Not many of us would enjoy the idea of having power pylons in our back yard - even if our back yard was a farm.

So Waikato farmer Steve Meier, who objects to the line of pylons marching across his land carrying electricity to Auckland and beyond, is entitled to a modicum of sympathy.

But it was never more than a modicum and it evaporated completely on Monday when the farmer's intractability led, indirectly but inevitably, to major power disruptions across the Auckland region.

The city, which has had more than its fair share of interruptions to power supply, endured traffic chaos and some businesses were forced to close for the day.

Whether Meier likes it or not, in matters to do with the supply of basic utilities, individual property rights must bow to the majority good.

The fact is that we live in a long and narrow country: the distances that lines must cover are disproportionate to the land area served and the alternative routes are of necessity limited.

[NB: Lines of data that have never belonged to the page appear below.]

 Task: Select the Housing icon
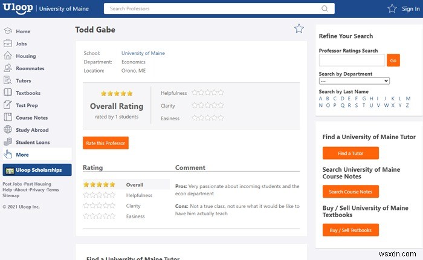point(8,56)
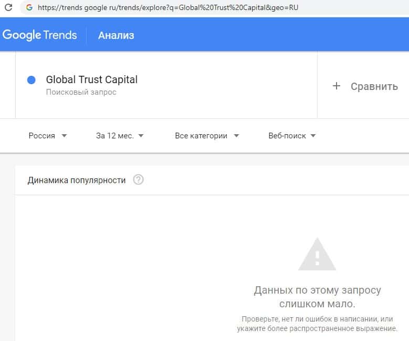The image size is (409, 341).
Task: Click the Google favicon in the address bar
Action: 29,8
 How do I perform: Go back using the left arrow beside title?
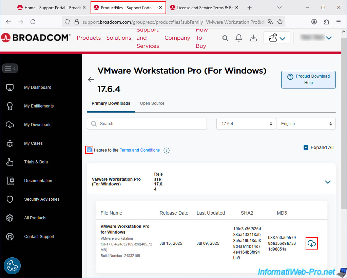[91, 80]
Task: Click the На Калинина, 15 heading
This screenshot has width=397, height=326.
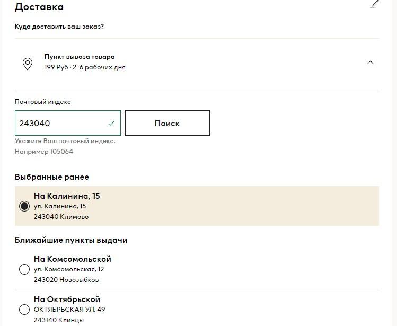Action: point(67,196)
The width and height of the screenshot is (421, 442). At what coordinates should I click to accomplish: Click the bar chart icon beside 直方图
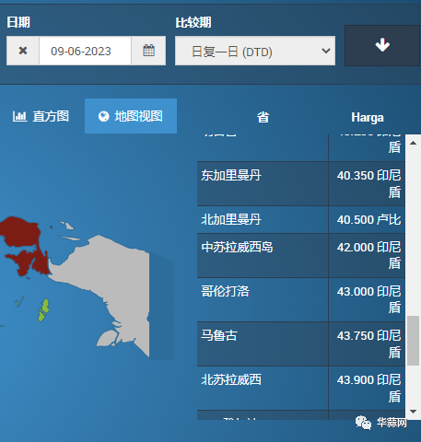19,116
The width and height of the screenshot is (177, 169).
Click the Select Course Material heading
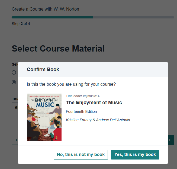point(58,49)
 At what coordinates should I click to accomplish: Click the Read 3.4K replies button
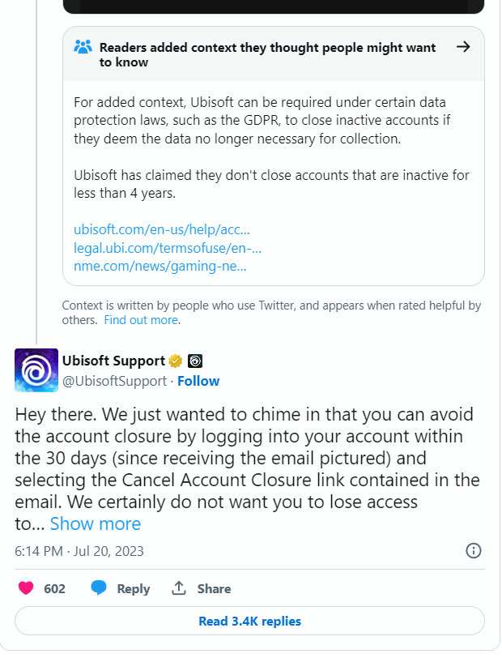(x=249, y=621)
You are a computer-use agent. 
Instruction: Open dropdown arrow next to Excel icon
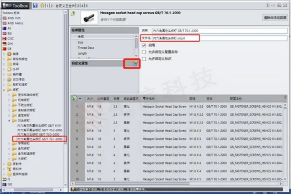point(80,98)
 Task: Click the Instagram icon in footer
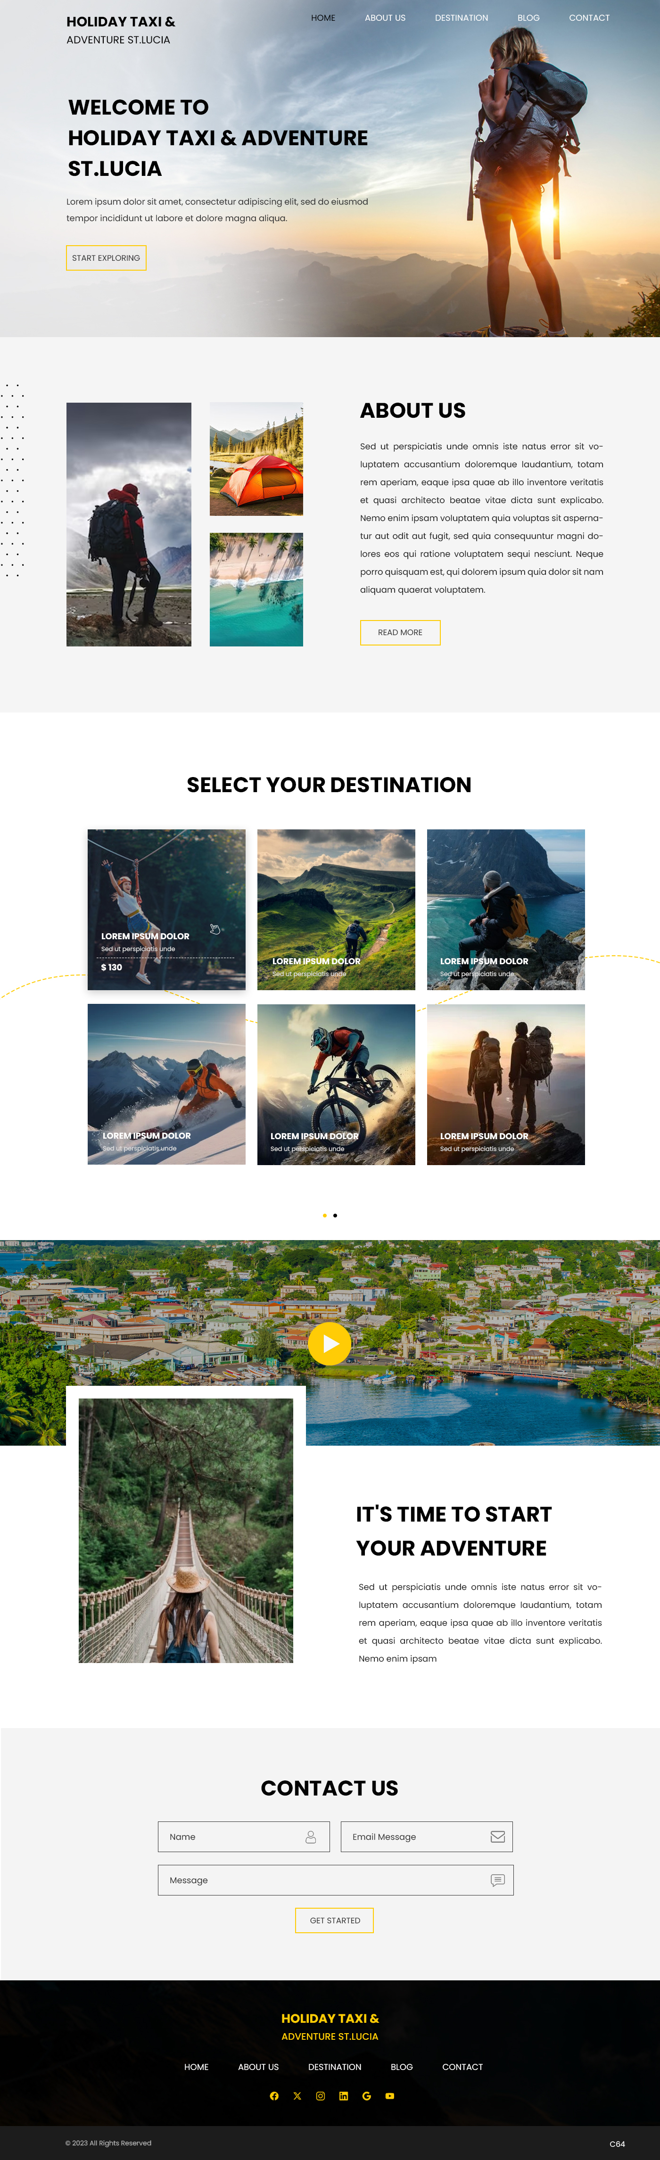[x=320, y=2095]
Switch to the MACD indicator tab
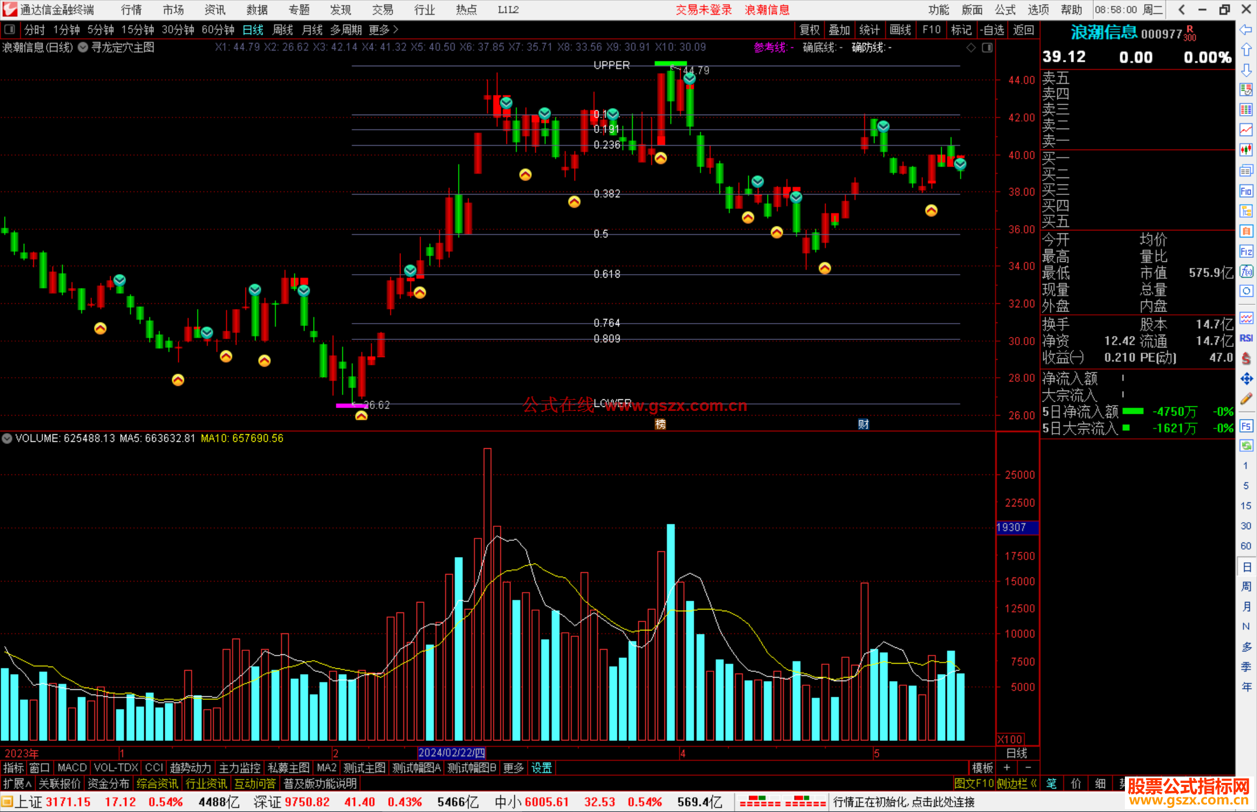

Living less than 100km from the biggest conurbation in the land, Meier and the other Waikato farmers who share his disaffection need to be realistic.

It is the luck of the draw that the pylons are on their land and that more will come in the planned $830m network upgrade. Like the homeowners who will be uprooted by the Waterview Connection roading project, the farmers are paying the price of living in the middle of the route to the future; unlike the homeowners, they are not entitled to compensation, which is hardly unfair, since their actual loss is minimal.

Meier's grounds for objection seem rather fluid, anyway: with one breath he is castigating Transpower for not doing routine maintenance that would have prevented Monday's fire, and with the next denying them access - and accusing them of trespass - for not giving advance warning that they are not required to do.

It is hard to see why he would want notice - it is not as if Transpower wants to do the maintenance in his bedroom at 2am.

But if a phone call the day before is all he wants, let Transpower call him. And then let Meier go back to farming and let Transpower get on with making Auckland's power supply secure.